TASK REQUIREMENTS.
Among the records below, determine how many lines have the word "This" in them; output only the number.

RECORDS SHOWN.
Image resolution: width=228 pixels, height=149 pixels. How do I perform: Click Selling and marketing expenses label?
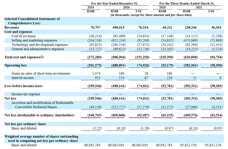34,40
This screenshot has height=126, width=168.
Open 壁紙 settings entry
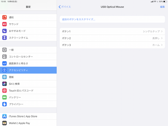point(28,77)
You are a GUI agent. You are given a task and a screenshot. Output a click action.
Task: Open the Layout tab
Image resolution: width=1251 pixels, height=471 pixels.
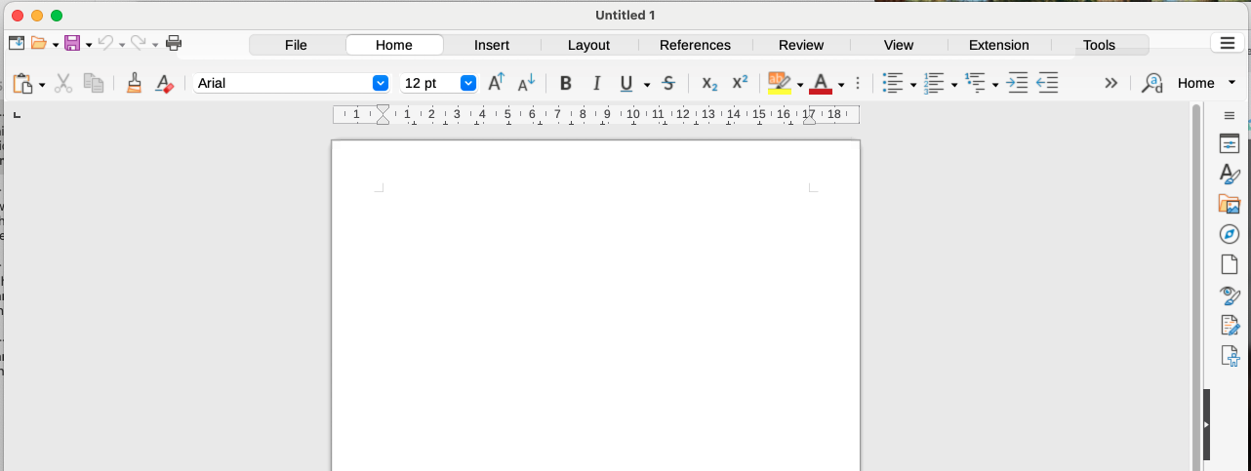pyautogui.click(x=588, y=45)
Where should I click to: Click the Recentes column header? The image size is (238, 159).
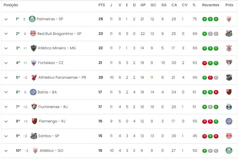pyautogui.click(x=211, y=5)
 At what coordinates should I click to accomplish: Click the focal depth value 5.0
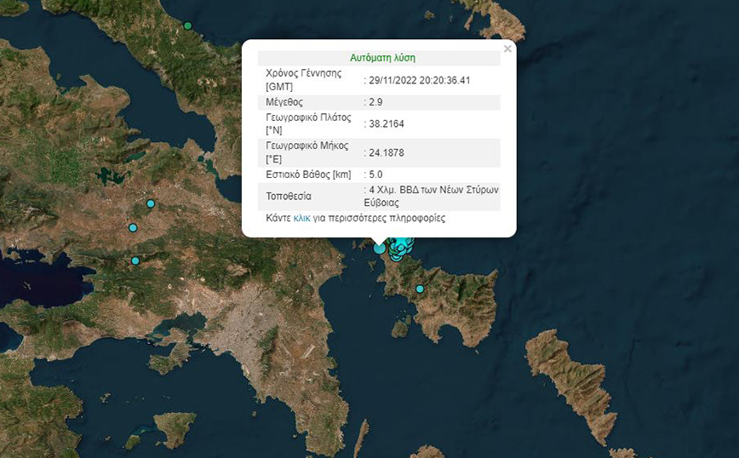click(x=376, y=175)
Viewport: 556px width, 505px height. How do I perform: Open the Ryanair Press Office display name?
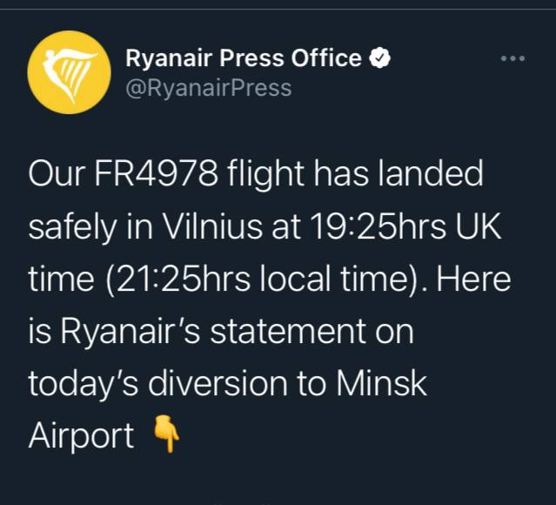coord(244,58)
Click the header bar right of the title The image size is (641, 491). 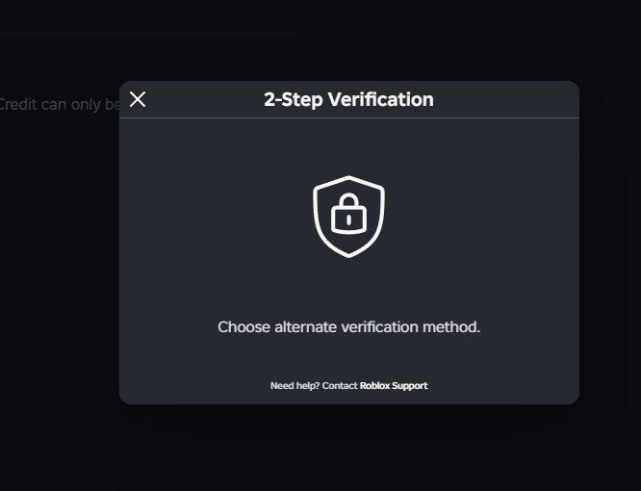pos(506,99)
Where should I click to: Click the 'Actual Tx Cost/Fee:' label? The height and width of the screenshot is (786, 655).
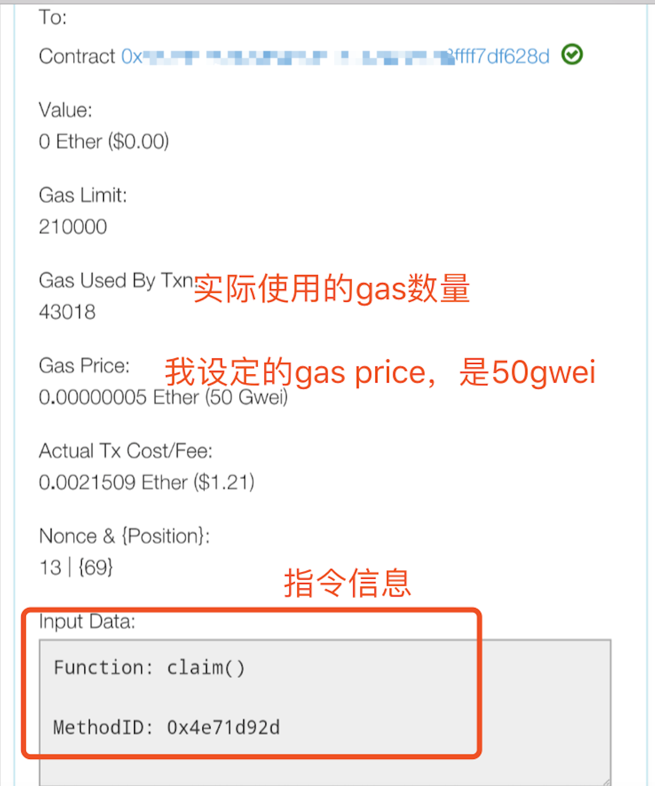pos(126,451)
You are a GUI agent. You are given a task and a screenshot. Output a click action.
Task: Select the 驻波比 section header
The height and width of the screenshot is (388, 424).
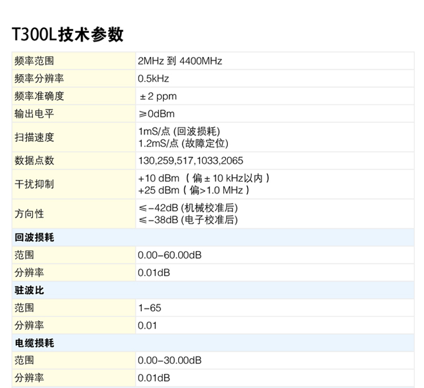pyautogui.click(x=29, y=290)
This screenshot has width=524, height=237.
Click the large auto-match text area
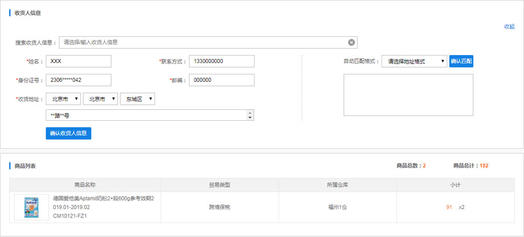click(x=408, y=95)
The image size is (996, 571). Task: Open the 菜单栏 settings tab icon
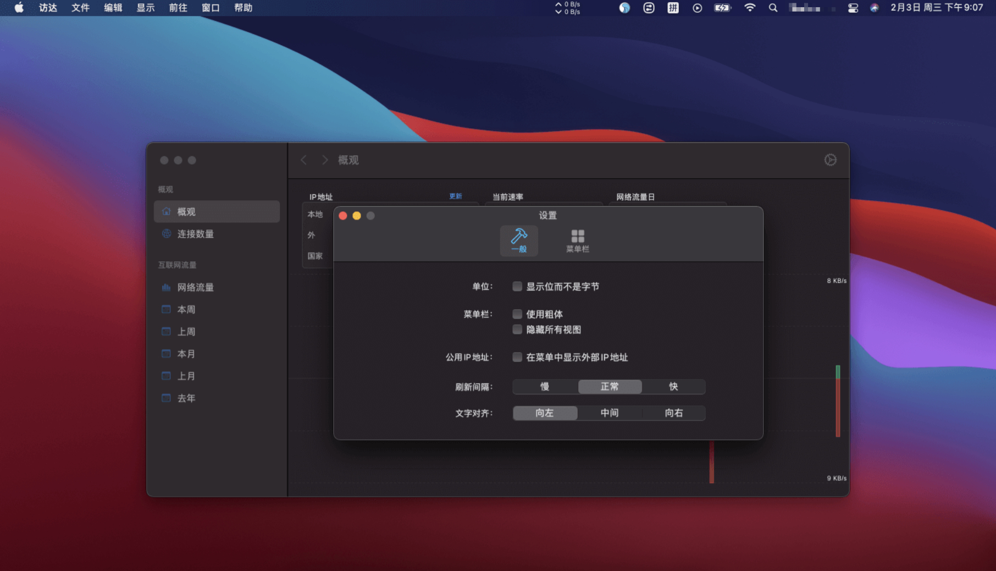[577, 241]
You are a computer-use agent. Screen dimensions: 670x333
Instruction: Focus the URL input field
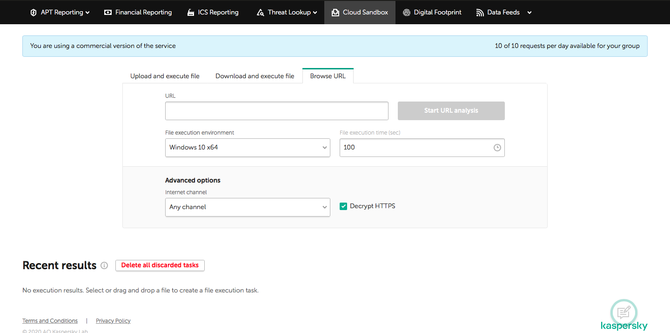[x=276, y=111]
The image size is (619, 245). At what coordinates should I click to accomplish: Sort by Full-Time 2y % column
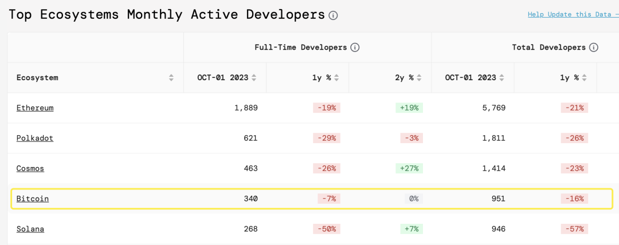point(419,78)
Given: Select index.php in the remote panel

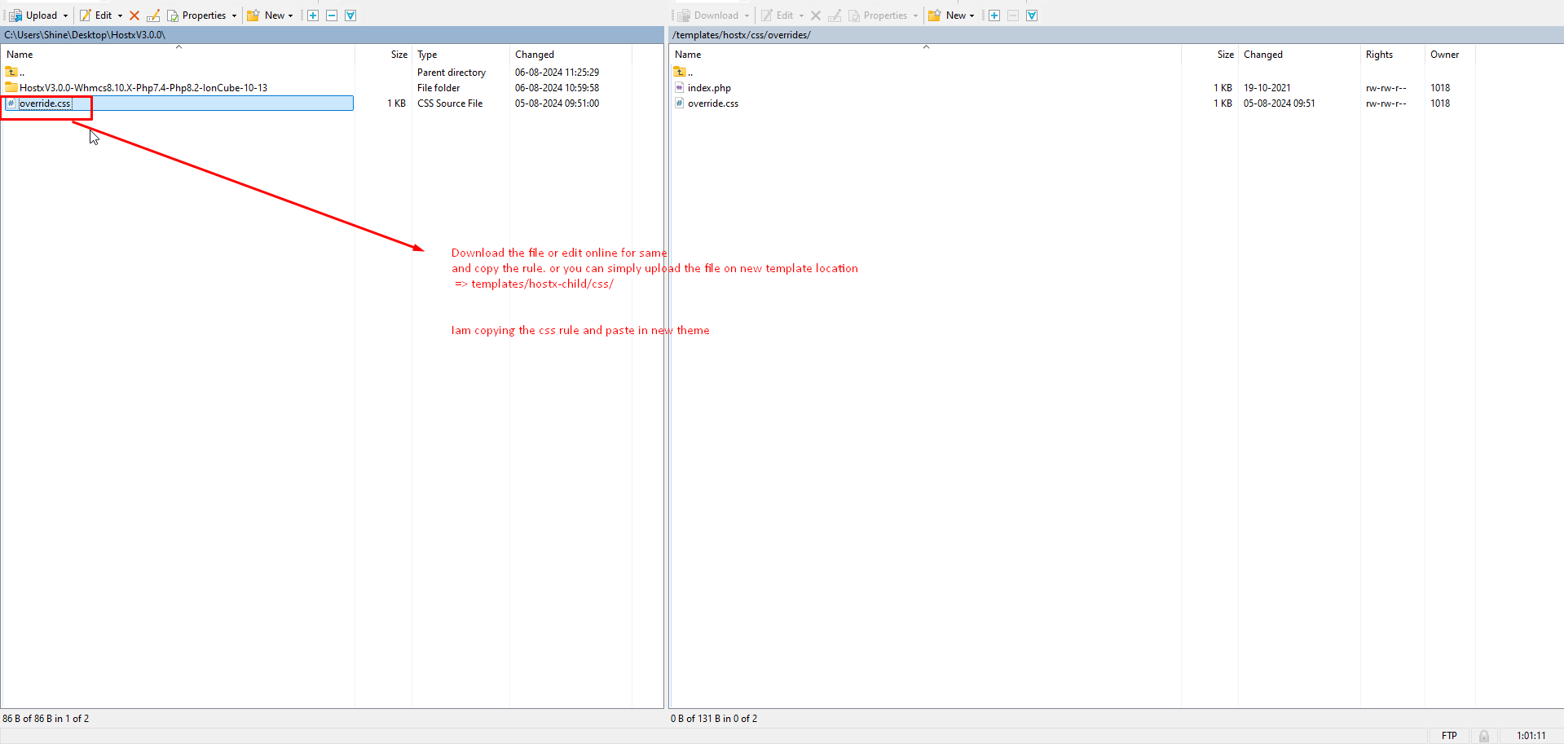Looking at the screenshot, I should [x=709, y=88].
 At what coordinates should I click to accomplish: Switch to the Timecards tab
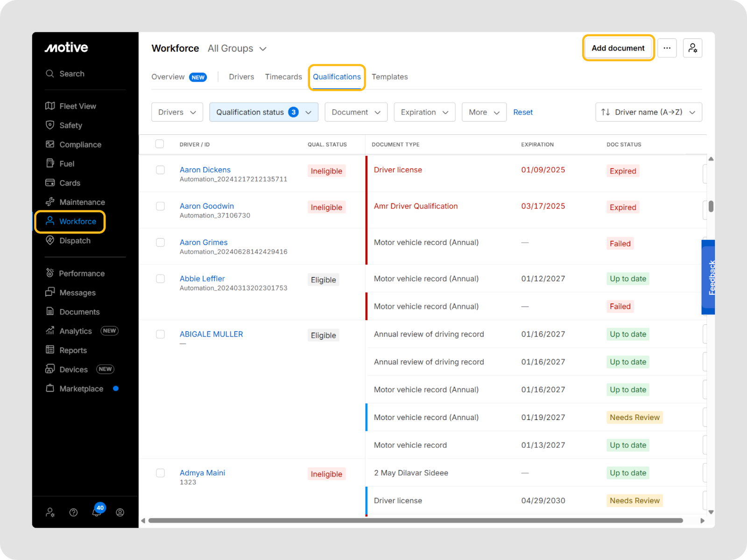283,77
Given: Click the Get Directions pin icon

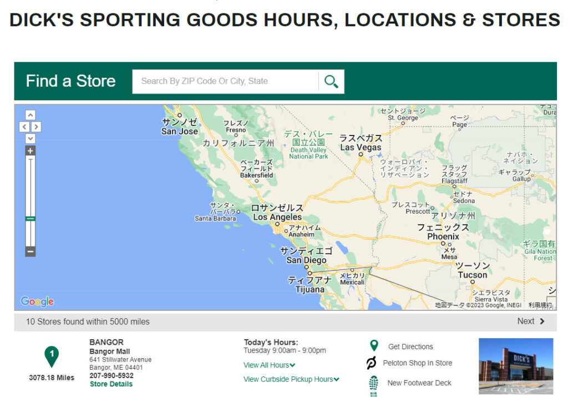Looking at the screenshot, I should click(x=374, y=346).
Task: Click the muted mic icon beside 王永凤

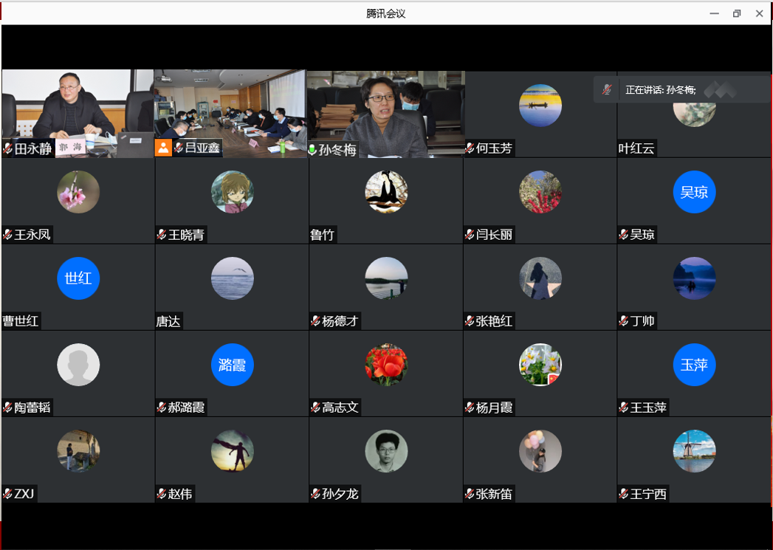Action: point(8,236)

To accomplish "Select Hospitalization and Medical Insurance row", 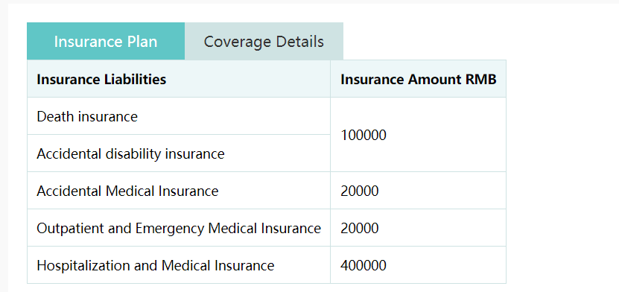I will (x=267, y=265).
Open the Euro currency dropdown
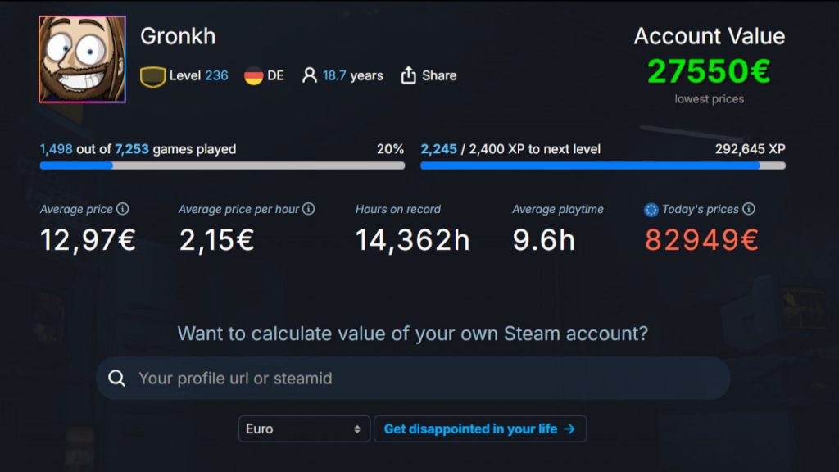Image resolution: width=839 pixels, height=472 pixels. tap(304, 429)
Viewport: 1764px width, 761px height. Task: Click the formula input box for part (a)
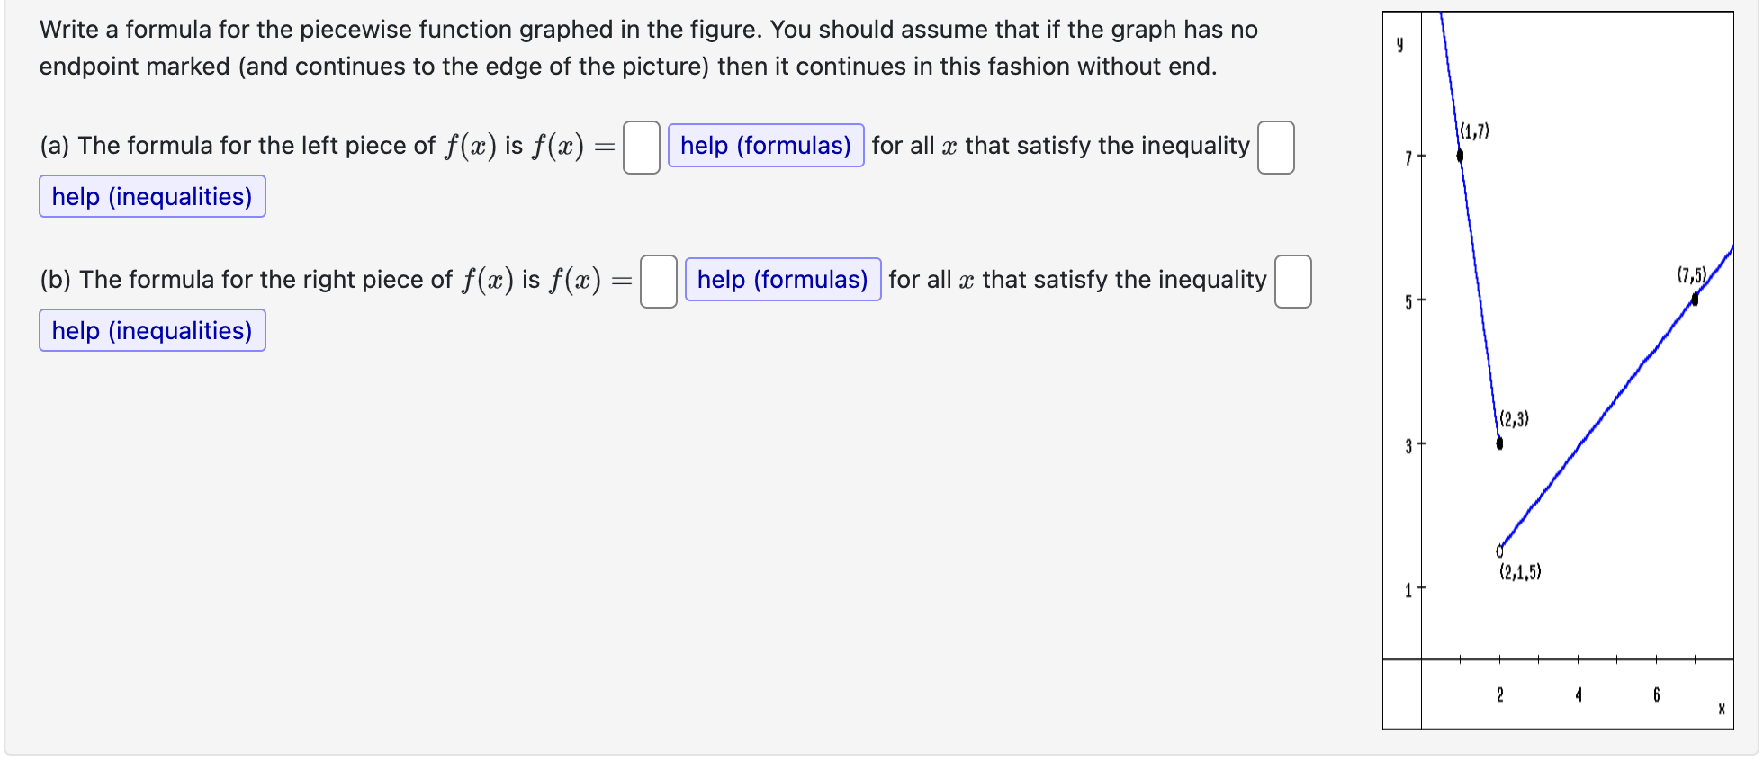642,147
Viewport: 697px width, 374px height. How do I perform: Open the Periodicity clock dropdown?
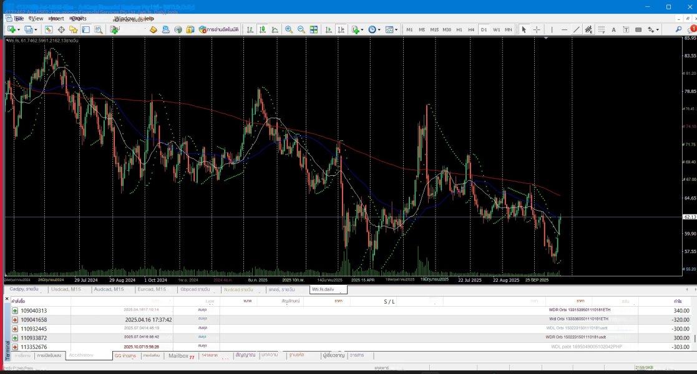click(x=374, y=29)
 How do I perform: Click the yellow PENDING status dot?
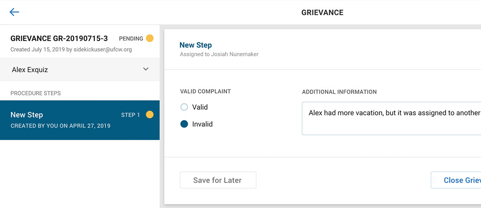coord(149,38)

RESULT OF THE EXERCISE.
2